Defendant’s request for judicial notice is granted.
A. Legal Standard
When
nearly identical actions are in courts of different jurisdictions, the court in
the second action may, in its discretion and as a matter of comity, stay that action
pending decision in the first action. (Mave Enterprises, Inc. v. Travelers Indemnity
Co. (2013) 219 Cal.App.4th 1408, 1423; Gregg v. Superior Court (1987)
194 Cal.App.3d 134, 136; Thomson v. Continental Ins. Co. (1967) 66 Cal.2d
738, 746 (Thomson); Simmons v. Superior Court (1950) 96 Cal.App.2d
119, 123-124.) In doing so, the court should
consider “‘the importance of discouraging multiple litigation designed solely to
harass an adverse party, and of avoiding unseemly conflicts with the courts of other
jurisdictions. It should also consider whether
the rights of the parties can best be determined by the court of the other jurisdiction
because of the nature of the subject matter, the availability of witnesses, or the
stage to which the proceedings in the other court have already advanced.’ [Citation.]”
(Thomson, supra, 66 Cal.2d 738, 746-747.)
B. Plaintiff’s Complaint
Plaintiff
alleges that some of Defendant’s products contain the icon “NO ADDED MSG,” but they
contain ingredients that do contain MSG, making the icon false and misleading to
reasonable consumers. (Complaint ¶ 4; see
id. at ¶¶ 6-8, 13, 18.) Plaintiff
identifies the products at issue: Top Ramen Beef Flavor, Top Ramen Chicken Flavor,
Cup Noodles Soup Chicken Flavor, Cup Noodle Seafood, Top Ramen Bowl Chicken Flavor,
Cup Noodles Stir Fry, Chow Mein Teriyaki Beef Flavor, Hot and Spicy, and Demae Ramen. (Id. at ¶ 7.) Plaintiff states that between August 2018 and
December of 2019, she purchased three of these products: Top Ramen Beef Flavor,
Cup Noodles Soup Chicken Flavor, and Cup Noodle Seafood. (Id. at ¶¶ 5, 12, 18, 25.)
Plaintiff
alleges that the misbranded products violate section 403 of the Federal Food, Drug,
and Cosmetic Act (21 U.S.C. § 343) (“FD&C Act”) and its implementing regulations
found in Title 21, Code of Federal Regulations, Part 101 (21 CFR 101), and well
as California Health and Safety Code sections 110100, 110290, 110390, 110395, 110398,
110400, 110670, 110680, 110705, 110760, 110765, and 110770. (Id. at ¶¶ 31, 34-36.) Plaintiff alleges causes of action for unlawful
and unfair business practices under California’s Unfair Competition Law (“UCL”)
and California’s Consumers Legal Remedies Act (“CLRA”).
Plaintiff
seeks injunctive relief requiring “Defendant to immediately cease its wrongful conduct
as set forth above; enjoin[ing] Defendant from continuing to falsely market and
advertise, conceal material information, and conduct business via the unlawful and
unfair business acts and practices complained of herein; order[ing] Defendant to
engage in a corrective notice campaign.”

* Short problem a
Reproduce the records verbatim, beginning at the line that contains "You are a computer-use" and stopping at the end of the records. Omit the pictures from your output.

* Item location entries

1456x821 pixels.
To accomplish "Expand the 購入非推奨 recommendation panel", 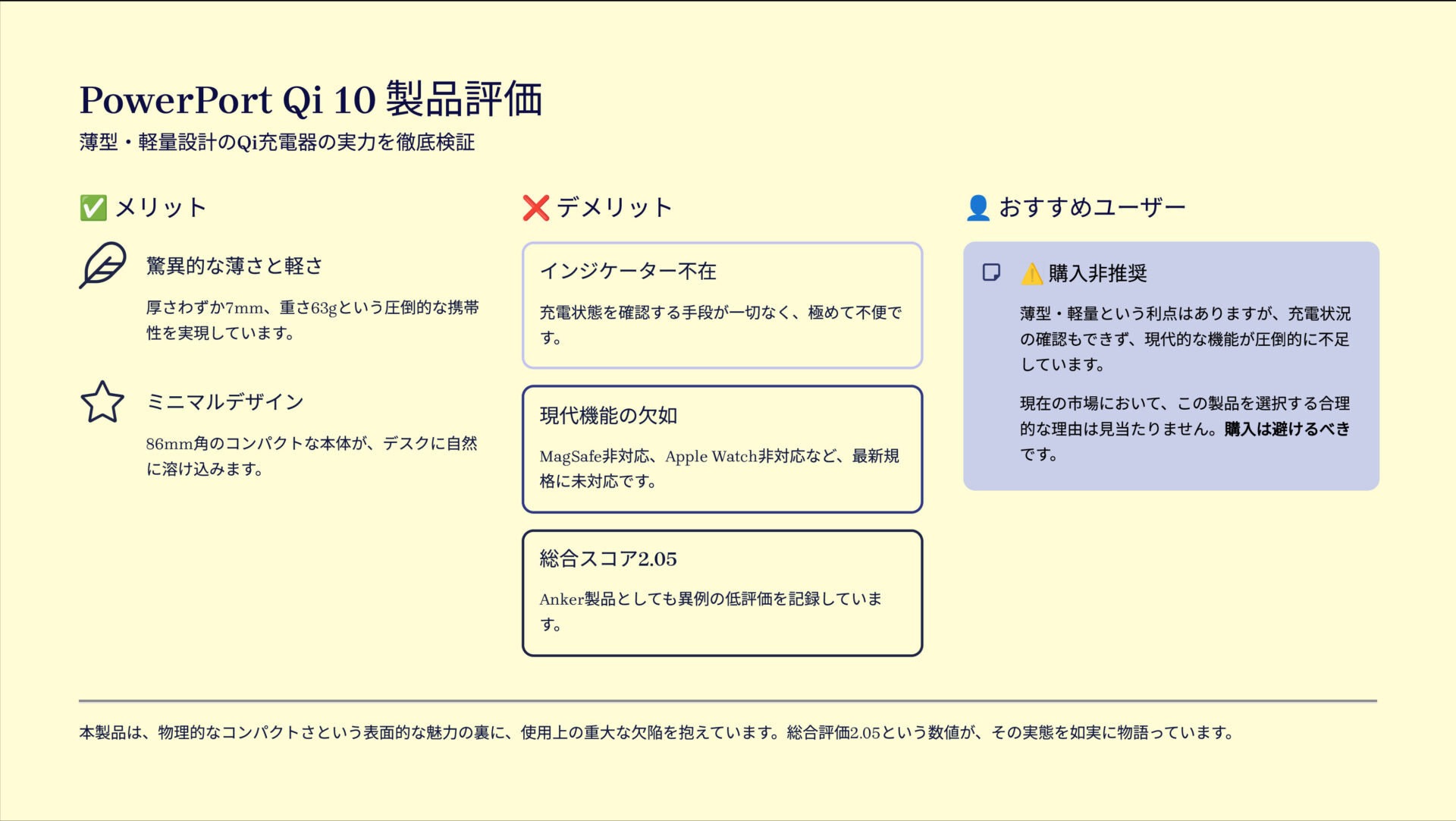I will click(x=1171, y=364).
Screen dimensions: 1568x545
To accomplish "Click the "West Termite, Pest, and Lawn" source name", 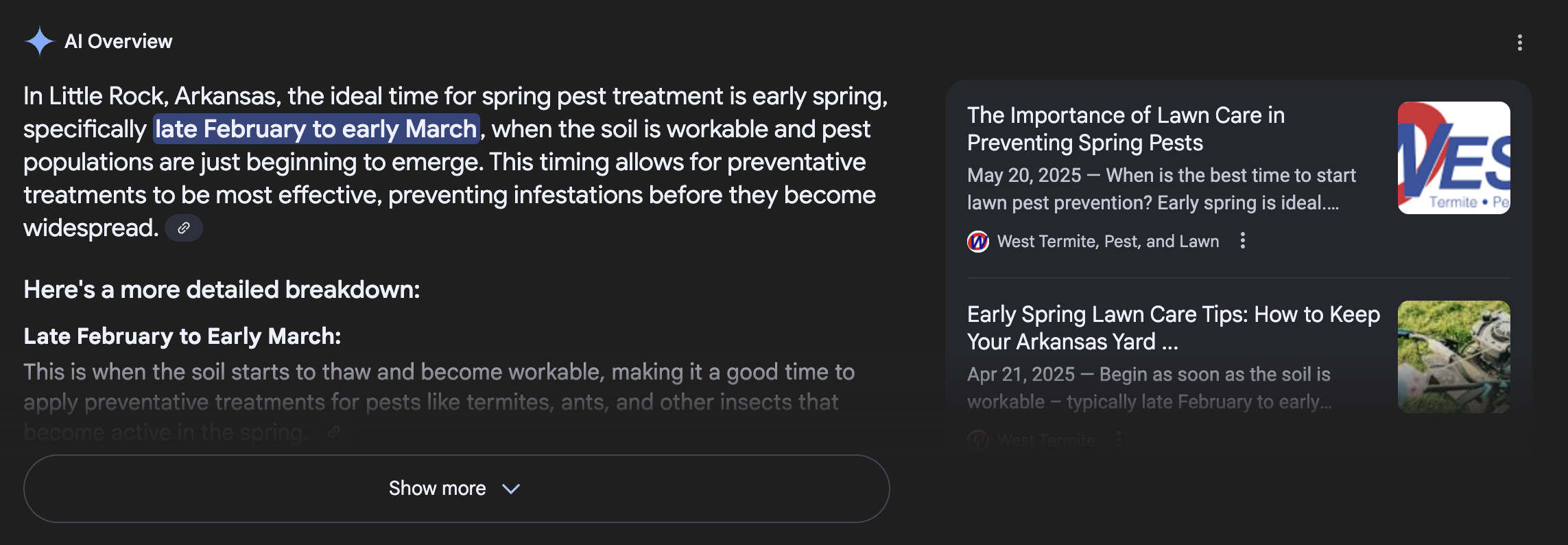I will [1108, 242].
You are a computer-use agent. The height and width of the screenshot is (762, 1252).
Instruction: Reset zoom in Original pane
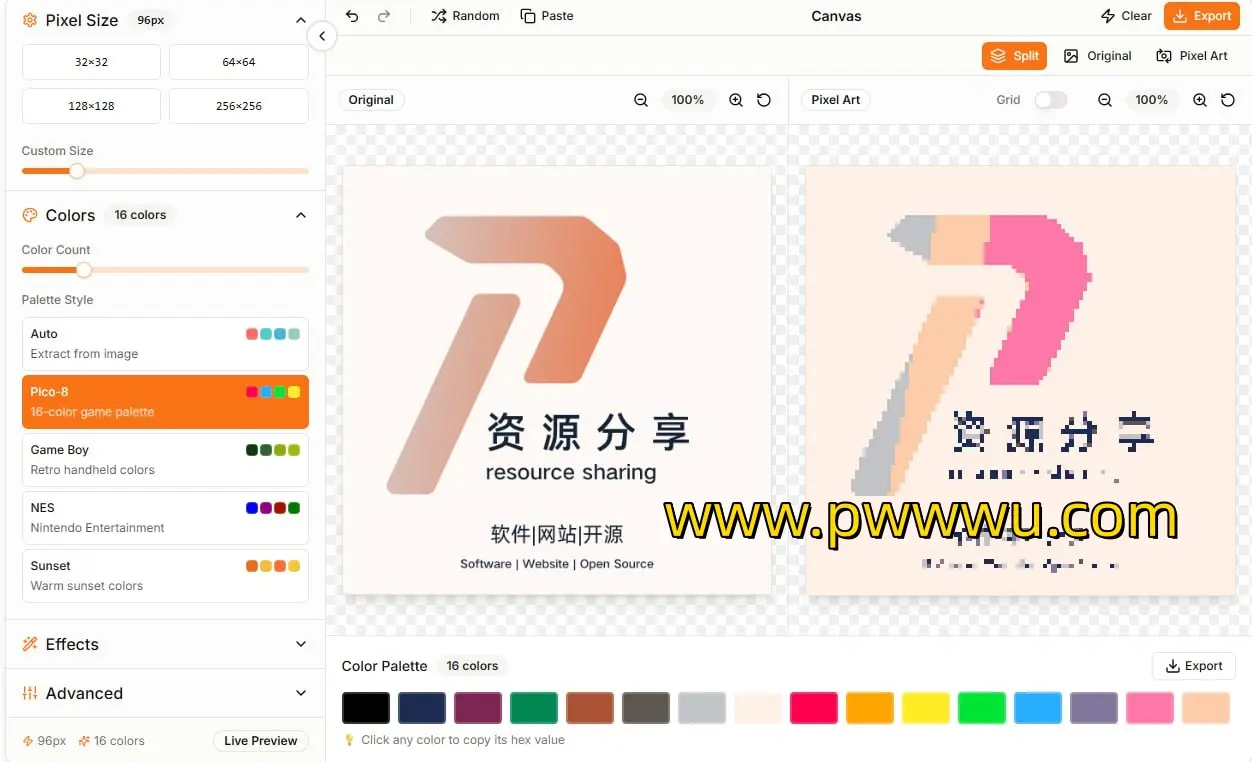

* Short problem b
Translate this sentence from the court ruling into Spanish: "Plaintiff alleges causes of action for unlawful and unfair business practices under California’s Unfair Competition Law (“UCL”) and California’s Consumers Legal Remedies Act (“CLRA”)."

* Worked answer a
You are a computer-use agent. The height and width of the screenshot is (762, 1252).
Instruction: Reset zoom in Original pane

* Worked answer b
La demandante alega causas de acción por prácticas comerciales ilícitas y desleales conforme a la Ley de Competencia Desleal de California (“UCL”) y la Ley de Recursos Legales del Consumidor de California (“CLRA”).